Akari has a number of molecules derived from ticks that bind tightly and specifically (KD approximately 1nM) to bioamines including histamine and serotonin. The most advanced of these molecules, which binds histamine, has an established scalable GMP manufacturing process and has exhibited an excellent safety profile.
The bioamine binding molecules have a lipocalin-type protein fold which is related to that of nomacopan, but have an amino acid identity of only 20-30% with nomacopan. Akin to nomacopan, they are stable, highly soluble, and do not appear to induce neutralizing antibody.
Role of bioamine system in inflammation and disease
Bioamines, including histamine (111Da) and serotonin (176Da), are small preformed mediators released by cells in response to a variety of signals. Both histamine and serotonin are neurotransmitters and play key roles within the brain and in the functioning of the gastrointestinal (GI) tract. Histamine regulates arousal and attention within the brain and stimulates hydrochloric acid secretion by the stomach. Serotonin regulates mood, sleep and appetite within the brain and gut peristalsis.
Beyond the central nervous system and gut, histamine was classically recognized to mediate the initial wheal, flare and itch seen in allergic immunoglobulin E (IgE) mast cell and basophil dependent reactions with these effects due to vasodilation, increased vascular permeability and sensory neural stimulation. More recently, histamine has been shown to have effects not only on inflammation but also on the elaboration of the immune response including regulation of cytokine release, granulocyte recruitment, and dendritic and T-cell maturation and differentiation.
Serotonin is produced predominantly by enterochromaffin like-cells of the GI tract. In the blood serotonin is actively taken up by platelets. At clot formation, platelets release serotonin which directly induces vasoconstriction and also regulates hemostasis. Serotonin is a growth factor for fibrocytes, and some agonists of serotonin have been shown to increase the risk of pulmonary hypertension. Histamine is well known to have a role in atopic dermatitis and may have roles in neuropathic pain and diabetic nephropathy.

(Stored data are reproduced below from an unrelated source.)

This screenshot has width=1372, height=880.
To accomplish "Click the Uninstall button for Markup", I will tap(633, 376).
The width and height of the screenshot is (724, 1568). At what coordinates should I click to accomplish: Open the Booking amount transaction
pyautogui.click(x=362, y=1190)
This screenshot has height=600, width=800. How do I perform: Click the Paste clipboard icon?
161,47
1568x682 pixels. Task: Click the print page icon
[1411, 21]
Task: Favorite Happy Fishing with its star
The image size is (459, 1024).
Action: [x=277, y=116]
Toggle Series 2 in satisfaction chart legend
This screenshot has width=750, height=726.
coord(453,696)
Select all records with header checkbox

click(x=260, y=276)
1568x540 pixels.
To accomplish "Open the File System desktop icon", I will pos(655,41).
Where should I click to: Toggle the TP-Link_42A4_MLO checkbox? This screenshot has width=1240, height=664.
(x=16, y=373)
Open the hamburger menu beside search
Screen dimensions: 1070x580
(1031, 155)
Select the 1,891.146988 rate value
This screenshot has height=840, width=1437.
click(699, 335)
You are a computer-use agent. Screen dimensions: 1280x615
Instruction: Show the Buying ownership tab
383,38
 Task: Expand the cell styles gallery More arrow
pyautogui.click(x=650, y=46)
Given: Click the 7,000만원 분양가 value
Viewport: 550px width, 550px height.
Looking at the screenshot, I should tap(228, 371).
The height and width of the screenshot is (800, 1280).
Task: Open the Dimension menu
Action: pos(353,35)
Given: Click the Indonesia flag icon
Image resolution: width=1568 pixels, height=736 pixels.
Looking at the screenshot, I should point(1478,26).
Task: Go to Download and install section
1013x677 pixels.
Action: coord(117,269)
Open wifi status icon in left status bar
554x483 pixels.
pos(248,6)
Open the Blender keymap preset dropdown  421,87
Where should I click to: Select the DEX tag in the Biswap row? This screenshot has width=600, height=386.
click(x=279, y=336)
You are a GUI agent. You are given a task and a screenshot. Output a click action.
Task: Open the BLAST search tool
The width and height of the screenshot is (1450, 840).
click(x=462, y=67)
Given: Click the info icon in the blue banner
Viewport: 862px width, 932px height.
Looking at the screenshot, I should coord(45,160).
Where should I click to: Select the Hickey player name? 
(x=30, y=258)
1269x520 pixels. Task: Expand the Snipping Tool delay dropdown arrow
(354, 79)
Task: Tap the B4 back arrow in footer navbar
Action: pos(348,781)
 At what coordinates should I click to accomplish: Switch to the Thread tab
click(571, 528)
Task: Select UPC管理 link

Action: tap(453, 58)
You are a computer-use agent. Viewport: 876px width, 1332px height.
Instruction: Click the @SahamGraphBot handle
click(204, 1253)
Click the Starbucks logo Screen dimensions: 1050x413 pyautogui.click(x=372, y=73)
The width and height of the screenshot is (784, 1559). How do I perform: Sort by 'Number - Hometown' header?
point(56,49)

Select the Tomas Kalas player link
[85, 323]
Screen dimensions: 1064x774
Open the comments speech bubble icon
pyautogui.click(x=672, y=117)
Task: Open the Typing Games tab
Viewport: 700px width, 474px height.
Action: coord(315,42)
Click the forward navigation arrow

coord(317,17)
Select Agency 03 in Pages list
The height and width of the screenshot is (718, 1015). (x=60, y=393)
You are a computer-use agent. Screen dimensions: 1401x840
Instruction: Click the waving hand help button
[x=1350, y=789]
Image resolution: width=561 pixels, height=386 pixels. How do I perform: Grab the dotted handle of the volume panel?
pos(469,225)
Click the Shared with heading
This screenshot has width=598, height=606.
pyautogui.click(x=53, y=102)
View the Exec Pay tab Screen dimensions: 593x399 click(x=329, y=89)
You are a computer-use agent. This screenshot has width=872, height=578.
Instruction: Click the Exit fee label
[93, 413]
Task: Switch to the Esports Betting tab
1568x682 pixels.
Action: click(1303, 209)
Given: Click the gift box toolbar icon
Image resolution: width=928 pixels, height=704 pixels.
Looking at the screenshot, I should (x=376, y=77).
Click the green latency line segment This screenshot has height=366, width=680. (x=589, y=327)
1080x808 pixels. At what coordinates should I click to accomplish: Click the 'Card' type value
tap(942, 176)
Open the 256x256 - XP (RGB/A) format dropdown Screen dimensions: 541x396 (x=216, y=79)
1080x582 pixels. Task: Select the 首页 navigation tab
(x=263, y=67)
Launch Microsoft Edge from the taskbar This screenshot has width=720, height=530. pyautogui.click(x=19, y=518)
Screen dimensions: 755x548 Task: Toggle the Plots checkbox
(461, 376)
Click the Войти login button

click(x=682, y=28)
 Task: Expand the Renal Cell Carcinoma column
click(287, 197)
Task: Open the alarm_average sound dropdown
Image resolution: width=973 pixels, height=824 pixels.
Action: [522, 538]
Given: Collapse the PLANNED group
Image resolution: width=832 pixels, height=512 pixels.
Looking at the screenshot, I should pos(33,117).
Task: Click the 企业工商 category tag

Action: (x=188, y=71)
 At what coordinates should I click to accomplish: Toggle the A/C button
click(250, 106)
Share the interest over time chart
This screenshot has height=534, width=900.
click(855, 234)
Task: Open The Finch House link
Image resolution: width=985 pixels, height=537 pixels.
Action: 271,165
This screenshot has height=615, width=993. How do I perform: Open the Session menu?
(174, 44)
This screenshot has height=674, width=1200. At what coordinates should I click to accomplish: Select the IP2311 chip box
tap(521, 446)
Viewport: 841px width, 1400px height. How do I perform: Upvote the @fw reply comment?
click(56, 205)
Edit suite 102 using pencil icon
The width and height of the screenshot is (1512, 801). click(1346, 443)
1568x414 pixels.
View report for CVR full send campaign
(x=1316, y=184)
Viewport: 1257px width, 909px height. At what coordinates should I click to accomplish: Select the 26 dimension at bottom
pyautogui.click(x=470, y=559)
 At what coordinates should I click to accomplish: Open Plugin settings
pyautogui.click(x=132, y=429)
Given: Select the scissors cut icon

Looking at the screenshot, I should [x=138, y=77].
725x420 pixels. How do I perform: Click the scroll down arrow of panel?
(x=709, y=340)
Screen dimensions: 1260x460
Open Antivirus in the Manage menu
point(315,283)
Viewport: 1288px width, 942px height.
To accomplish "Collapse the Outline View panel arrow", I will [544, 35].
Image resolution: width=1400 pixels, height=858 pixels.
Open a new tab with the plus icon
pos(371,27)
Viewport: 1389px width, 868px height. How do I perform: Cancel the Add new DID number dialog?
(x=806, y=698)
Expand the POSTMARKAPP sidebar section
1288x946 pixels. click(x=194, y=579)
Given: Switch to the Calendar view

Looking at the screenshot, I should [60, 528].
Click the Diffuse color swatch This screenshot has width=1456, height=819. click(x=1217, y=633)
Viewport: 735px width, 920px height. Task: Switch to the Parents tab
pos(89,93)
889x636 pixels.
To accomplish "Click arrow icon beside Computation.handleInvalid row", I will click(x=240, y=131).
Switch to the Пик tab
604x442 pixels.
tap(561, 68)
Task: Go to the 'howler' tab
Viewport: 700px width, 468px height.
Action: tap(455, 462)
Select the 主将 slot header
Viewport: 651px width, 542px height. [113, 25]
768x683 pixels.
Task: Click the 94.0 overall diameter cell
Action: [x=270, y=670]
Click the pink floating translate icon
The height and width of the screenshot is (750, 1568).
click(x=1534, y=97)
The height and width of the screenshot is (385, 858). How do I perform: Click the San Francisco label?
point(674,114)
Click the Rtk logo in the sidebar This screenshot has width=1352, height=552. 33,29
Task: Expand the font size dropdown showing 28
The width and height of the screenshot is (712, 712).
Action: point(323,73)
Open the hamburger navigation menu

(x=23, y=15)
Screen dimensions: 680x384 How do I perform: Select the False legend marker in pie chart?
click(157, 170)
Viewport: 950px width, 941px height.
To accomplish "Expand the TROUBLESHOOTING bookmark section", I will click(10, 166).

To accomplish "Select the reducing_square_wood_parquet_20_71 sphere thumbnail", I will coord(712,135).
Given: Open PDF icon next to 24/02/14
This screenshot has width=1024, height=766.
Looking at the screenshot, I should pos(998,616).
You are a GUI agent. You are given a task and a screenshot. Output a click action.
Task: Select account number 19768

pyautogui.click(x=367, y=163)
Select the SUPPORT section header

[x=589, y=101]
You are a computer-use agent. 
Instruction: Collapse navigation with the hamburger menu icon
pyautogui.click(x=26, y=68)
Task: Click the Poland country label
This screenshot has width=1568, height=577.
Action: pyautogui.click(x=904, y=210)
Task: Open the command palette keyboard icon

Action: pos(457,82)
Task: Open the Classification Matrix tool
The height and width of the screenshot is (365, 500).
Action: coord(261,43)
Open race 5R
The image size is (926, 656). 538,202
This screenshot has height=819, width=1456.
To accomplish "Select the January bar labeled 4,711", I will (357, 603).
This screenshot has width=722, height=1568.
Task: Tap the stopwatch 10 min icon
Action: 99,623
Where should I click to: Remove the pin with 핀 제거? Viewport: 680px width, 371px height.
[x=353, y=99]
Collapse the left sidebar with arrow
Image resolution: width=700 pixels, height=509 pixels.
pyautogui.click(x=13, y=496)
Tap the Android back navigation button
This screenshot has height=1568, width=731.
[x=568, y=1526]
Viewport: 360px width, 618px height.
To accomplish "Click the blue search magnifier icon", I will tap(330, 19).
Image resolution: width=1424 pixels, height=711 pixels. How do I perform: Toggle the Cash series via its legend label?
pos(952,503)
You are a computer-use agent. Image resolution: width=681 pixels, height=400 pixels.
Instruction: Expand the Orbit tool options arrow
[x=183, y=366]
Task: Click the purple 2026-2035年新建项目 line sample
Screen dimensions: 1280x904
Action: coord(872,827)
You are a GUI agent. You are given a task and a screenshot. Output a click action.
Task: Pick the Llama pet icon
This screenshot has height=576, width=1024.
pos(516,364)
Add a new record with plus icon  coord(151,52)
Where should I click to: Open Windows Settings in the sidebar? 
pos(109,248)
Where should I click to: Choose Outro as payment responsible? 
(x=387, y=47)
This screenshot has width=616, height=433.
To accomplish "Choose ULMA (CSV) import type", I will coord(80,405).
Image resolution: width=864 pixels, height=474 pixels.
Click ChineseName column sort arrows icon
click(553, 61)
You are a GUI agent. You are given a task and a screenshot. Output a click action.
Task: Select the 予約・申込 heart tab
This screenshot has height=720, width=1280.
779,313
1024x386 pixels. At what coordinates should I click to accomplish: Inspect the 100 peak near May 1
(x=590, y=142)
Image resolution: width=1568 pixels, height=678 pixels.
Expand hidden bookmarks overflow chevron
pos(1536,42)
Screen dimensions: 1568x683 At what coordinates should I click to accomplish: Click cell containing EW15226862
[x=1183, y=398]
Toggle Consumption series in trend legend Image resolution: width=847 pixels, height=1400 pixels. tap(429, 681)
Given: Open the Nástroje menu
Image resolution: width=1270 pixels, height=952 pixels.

Histamine and serotonin mediate their effects by binding to an array of G-protein coupled receptors, and two distinct gated ion channels, as well as via direct conjugation to proteins intracellularly.
Mode of action
The bioamine binding proteins are lipocalins which capture histamine and/or serotonin within the body of the protein. Both the histamine binding proteins and the serotonin binding proteins capture two molecules of bioamine within each molecule of protein. By doing so they can prevent interaction of the bioamines with all their GPCRs or disrupt direct conjugation to proteins intracellularly. Bioamine ligand capture is a unique mode of action and may allow the tick derived proteins to tackle diseases not amenable to the conventional anti-histamine and anti-serotonin drugs many of which are small molecules specifically targeting single G-protein coupled receptors or preventing serotonin reuptake.
Furthermore, unlike many of the small molecule anti-histamines, the bioamine binding proteins have been shown to not cross the blood brain barrier, therefore their action on histamine will be restricted to the body and not the central nervous system preventing any sedative effects.
The molecular architecture of the most advanced histamine binding protein has been characterized at atomic resolution allowing us to consider rationale design engineering of the molecule.